## [Text shown]
[Begin]
But the companies streaming do not own the copyright. They must get permission
from EMI or Fox or whoever to do so. And the owners feel that it is in their
best interest to approach each geographic/legal region separately, to squeeze
as much money out of the distributor as possible (that's their job in this
context). From the perspective of the distributor, different legal
jurisdictions are a problem because their contracts/agreements with IP owners
are tied to legal jurisdictions. They cannot get around that. For IP owners,
each new market (with its legal jurisdiction) is another chance to get a
better deal.

------
shad0wfax
I have a netflix account (paid via a valid USA credit card that I can still
legally operate), but now reside in India and cant' stream. I ended up buying
a VPN account in USA (StrongVPN) to stream.

I think what media companies need to understand is how digital distribution
has no relation to countries/boundaries. I can walk down the road that I now
live in India and find pirated same __English __movies for around $3, and save
a lot of money on streaming (bandwidth is expensive here). I wonder what the
studios are trying to prevent here. I feel there is a genuine demand for
netflix like subscription based movie service in India, which could operate
with willing paid subscribers. This is a genuine case to reduce piracy here.

Sad state of affairs, but nothing out of the ordinary.

------
zorked
It still amuses me to no end that I can buy DVDs and CDs at Amazon but I can't
buy a MP3 or stream video.

Which is why I think this situation is less about contracts and more about
pure technophobia.
[End]
## [Listed entries]
[Begin]
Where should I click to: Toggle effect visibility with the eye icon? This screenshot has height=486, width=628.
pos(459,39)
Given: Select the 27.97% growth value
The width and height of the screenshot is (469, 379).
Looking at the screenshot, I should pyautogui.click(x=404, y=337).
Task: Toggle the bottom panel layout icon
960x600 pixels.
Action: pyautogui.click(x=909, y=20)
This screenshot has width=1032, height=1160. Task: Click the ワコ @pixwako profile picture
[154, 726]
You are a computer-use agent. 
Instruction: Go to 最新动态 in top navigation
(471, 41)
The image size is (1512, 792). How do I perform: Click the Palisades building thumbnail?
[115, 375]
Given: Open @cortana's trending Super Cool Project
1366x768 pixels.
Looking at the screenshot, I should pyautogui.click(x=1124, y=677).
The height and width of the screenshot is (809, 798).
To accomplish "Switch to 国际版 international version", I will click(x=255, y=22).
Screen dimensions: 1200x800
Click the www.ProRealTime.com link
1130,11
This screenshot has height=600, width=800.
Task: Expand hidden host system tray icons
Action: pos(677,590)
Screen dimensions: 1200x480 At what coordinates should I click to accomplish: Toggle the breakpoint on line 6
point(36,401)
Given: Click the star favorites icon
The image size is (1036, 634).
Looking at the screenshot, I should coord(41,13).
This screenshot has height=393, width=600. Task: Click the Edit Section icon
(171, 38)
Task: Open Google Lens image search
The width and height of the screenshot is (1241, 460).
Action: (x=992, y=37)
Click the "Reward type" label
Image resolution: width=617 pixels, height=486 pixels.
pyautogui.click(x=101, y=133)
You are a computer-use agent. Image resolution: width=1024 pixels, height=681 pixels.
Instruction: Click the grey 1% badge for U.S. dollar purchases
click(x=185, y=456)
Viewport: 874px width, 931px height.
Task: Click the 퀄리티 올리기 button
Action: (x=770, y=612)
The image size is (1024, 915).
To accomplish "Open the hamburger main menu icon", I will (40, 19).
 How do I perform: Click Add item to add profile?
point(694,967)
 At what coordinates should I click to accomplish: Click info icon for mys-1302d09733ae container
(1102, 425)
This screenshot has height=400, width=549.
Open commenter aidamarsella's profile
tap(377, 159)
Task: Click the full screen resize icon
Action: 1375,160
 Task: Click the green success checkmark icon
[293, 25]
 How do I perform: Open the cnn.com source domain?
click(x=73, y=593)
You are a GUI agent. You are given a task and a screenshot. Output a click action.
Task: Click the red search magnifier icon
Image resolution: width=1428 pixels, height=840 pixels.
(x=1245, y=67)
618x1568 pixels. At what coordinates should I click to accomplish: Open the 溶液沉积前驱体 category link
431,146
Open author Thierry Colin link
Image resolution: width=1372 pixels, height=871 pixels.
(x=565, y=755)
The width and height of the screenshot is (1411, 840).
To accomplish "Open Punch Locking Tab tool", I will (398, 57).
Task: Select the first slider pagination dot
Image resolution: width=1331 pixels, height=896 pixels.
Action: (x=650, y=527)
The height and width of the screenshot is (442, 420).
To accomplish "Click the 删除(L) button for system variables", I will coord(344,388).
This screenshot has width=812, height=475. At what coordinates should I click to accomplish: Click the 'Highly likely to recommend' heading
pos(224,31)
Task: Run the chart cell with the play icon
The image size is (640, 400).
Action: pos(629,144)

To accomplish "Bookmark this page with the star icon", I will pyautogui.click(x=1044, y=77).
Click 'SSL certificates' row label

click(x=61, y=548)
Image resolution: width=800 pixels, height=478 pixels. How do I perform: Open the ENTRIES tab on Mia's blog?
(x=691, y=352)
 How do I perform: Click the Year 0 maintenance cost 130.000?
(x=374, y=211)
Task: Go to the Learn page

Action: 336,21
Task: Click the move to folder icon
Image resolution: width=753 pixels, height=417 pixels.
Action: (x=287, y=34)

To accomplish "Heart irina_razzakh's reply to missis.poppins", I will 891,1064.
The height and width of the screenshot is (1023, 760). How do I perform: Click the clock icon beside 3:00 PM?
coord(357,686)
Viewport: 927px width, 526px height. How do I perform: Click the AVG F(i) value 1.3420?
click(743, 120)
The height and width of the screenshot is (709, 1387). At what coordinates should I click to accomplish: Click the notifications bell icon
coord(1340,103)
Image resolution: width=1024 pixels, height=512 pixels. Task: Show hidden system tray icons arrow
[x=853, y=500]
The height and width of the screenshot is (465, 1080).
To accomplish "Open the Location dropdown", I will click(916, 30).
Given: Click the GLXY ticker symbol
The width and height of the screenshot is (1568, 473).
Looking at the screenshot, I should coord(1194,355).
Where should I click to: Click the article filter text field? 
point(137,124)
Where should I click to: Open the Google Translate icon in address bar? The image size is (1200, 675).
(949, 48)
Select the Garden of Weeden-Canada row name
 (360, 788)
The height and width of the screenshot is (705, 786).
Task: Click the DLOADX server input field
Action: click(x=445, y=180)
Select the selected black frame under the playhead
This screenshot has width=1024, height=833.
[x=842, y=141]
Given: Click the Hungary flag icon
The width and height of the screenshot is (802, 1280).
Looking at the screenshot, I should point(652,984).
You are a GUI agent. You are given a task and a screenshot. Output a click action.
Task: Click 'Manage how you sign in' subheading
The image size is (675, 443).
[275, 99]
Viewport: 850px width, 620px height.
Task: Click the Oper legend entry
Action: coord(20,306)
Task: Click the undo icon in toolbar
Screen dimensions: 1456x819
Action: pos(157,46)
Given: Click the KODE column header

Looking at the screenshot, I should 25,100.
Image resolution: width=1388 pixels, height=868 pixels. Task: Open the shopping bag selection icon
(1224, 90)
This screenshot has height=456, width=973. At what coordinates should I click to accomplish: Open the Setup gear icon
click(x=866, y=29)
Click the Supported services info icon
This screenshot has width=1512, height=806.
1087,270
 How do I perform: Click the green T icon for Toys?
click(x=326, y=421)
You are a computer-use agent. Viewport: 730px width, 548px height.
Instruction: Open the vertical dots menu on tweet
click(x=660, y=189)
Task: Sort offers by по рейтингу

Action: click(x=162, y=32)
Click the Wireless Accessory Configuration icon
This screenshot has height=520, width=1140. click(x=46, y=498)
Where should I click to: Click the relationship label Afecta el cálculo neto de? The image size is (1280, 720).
[End]
## [Written exercise 1]
In the streaming-rights thread, reproduce verbatim the stretch from "Sad state of" through "pure technophobia.".
## [Written exercise 2]
List every company or service that the streaming-rights thread mentions by name.
## [Written exercise 3]
Using the streaming-rights thread, answer each of the following on its own line, marking your answers (a), (b) and (c).
(a) According to the opening paragraph, what are distributors' contracts or agreements with IP owners tied to?
(b) For about how much does shad0wfax say pirated English movies can be found down the road in India?
(c) What does zorked say can be bought at Amazon?

## [Full output 1]
Sad state of affairs, but nothing out of the ordinary.

------
zorked
It still amuses me to no end that I can buy DVDs and CDs at Amazon but I can't
buy a MP3 or stream video.

Which is why I think this situation is less about contracts and more about
pure technophobia.

## [Full output 2]
EMI
Fox
netflix
StrongVPN
Amazon

## [Full output 3]
(a) Legal jurisdictions.
(b) Around $3.
(c) DVDs and CDs.